**Exercise materials**

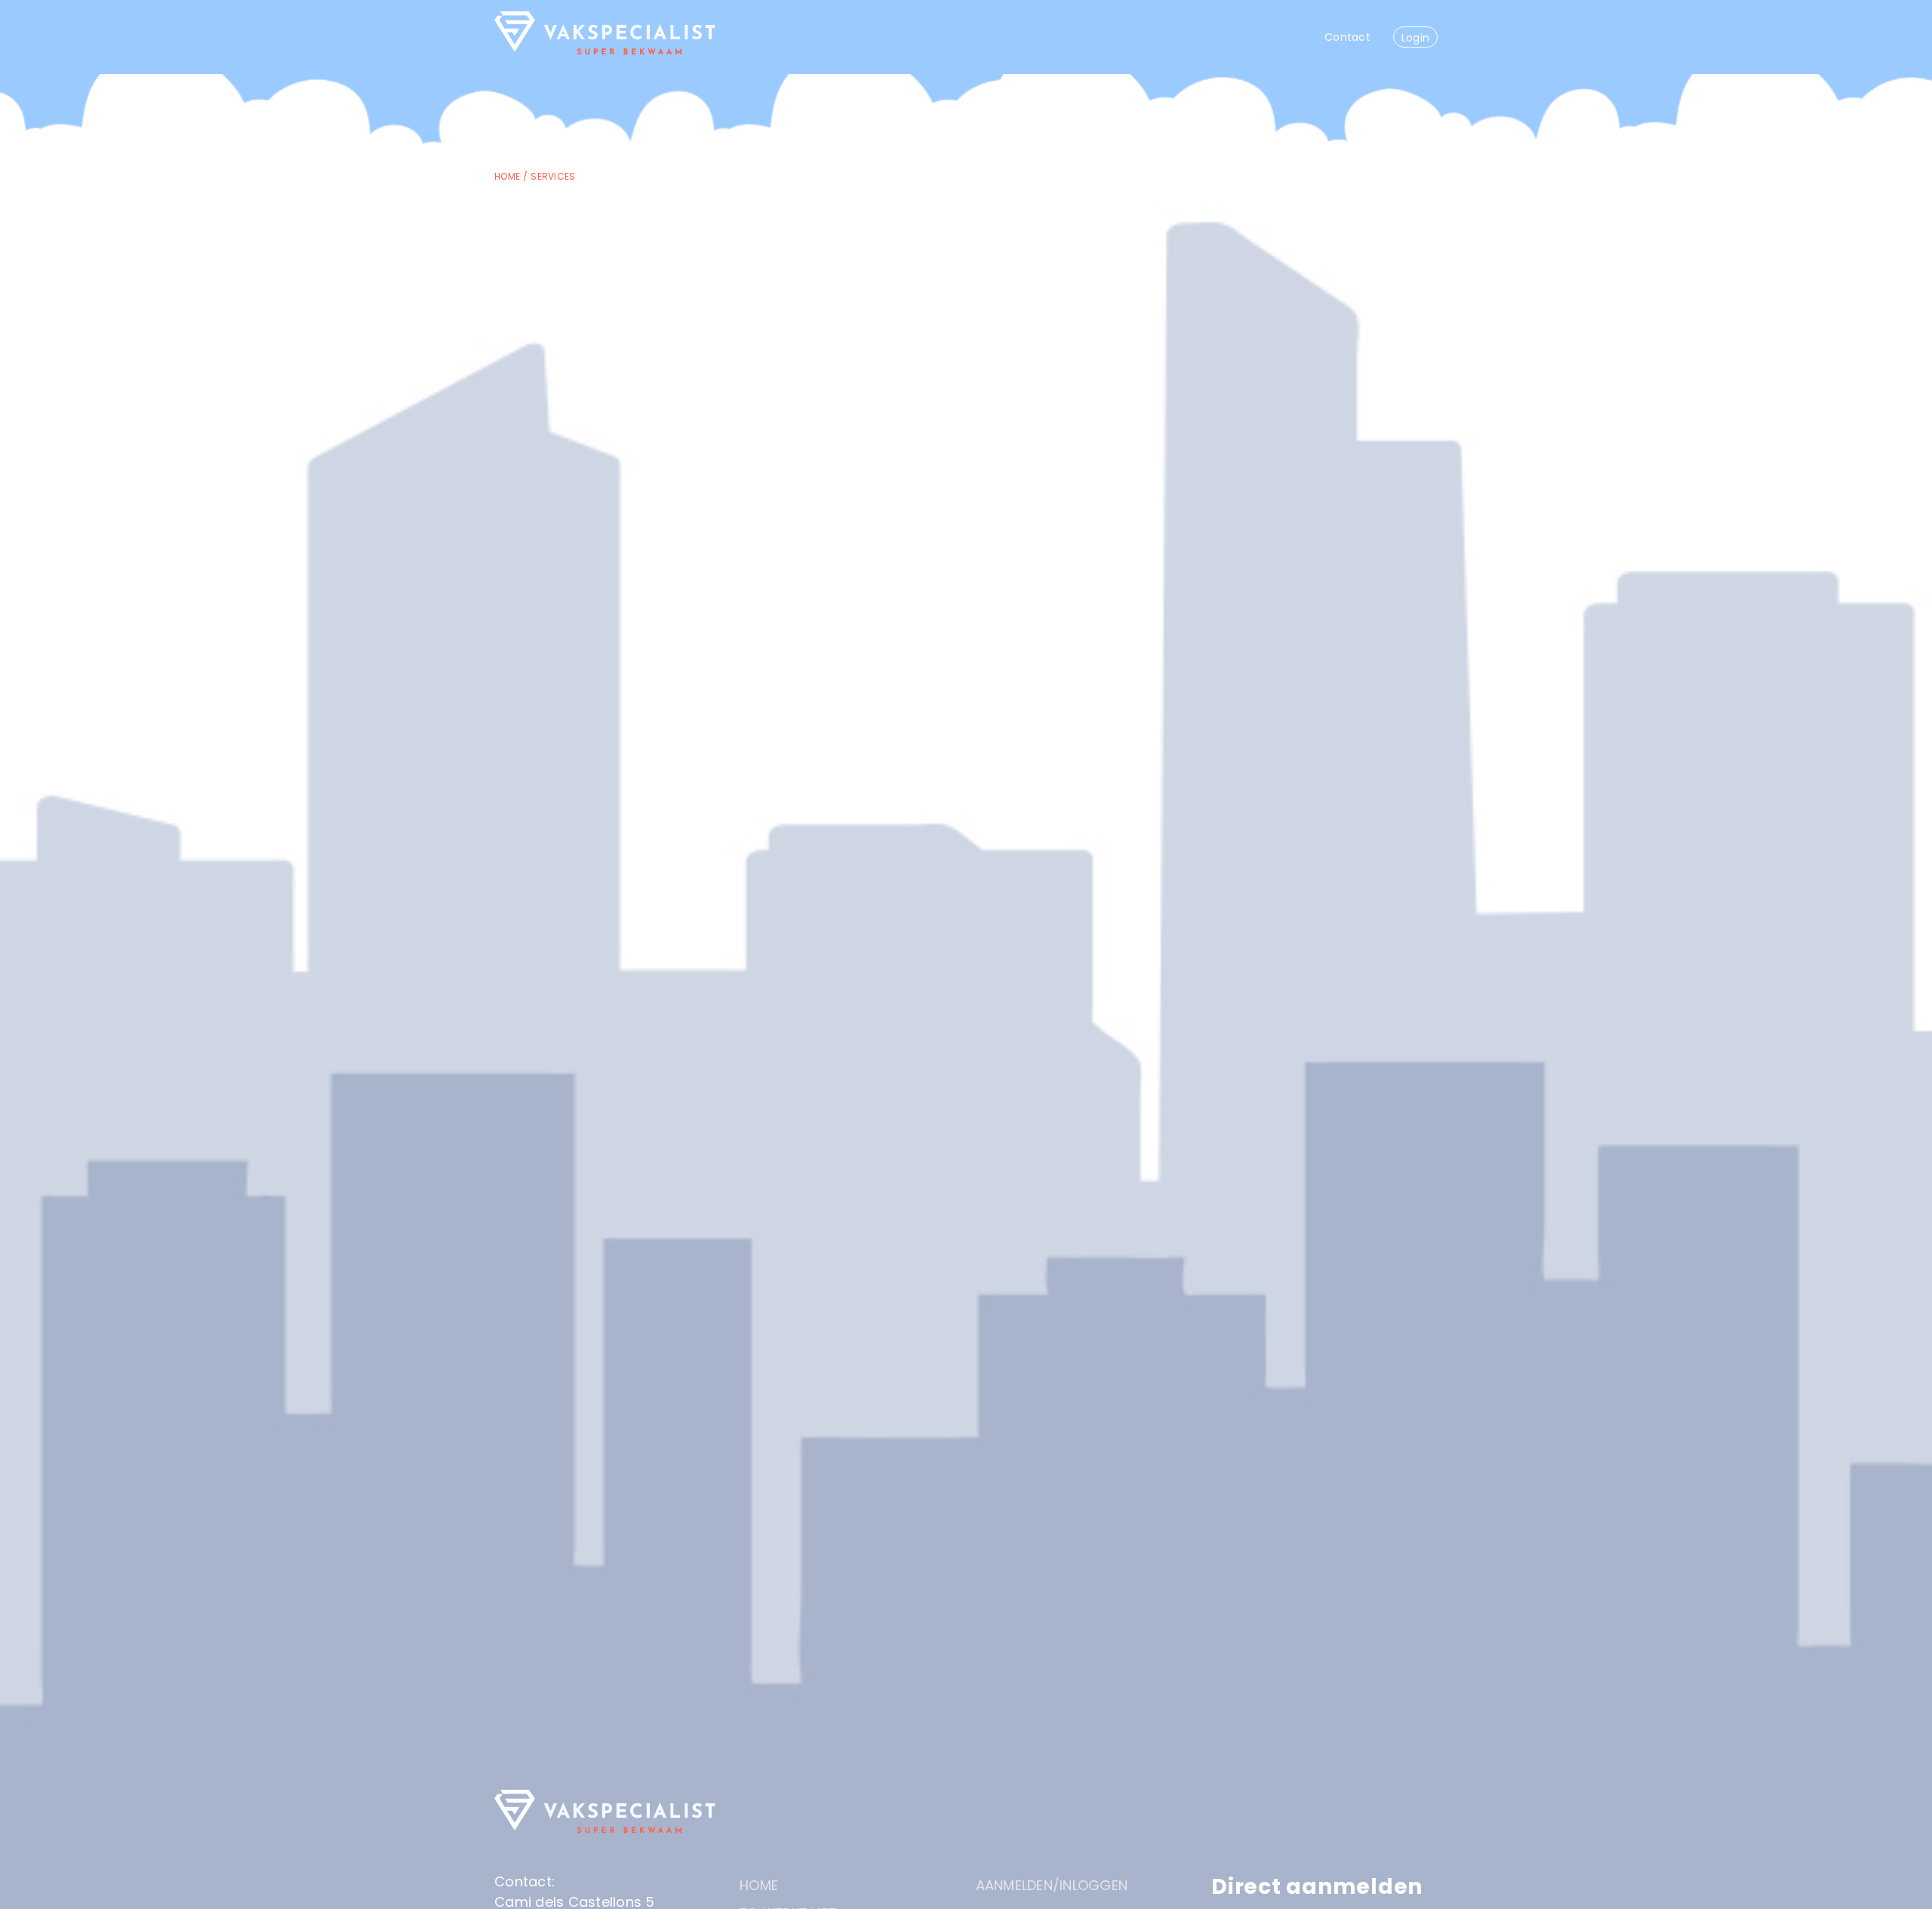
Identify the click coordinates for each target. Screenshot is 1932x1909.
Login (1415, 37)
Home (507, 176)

==

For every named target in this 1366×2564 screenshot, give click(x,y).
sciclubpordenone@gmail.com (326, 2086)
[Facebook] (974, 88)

**Assignment**
Your task is to show every line of the listing above containing "click".

**Reply to the exercise**
Identify the click coordinates for each target. Screenshot is 1932x1909.
For every named target in this 1366×2564 screenshot, give click(x,y).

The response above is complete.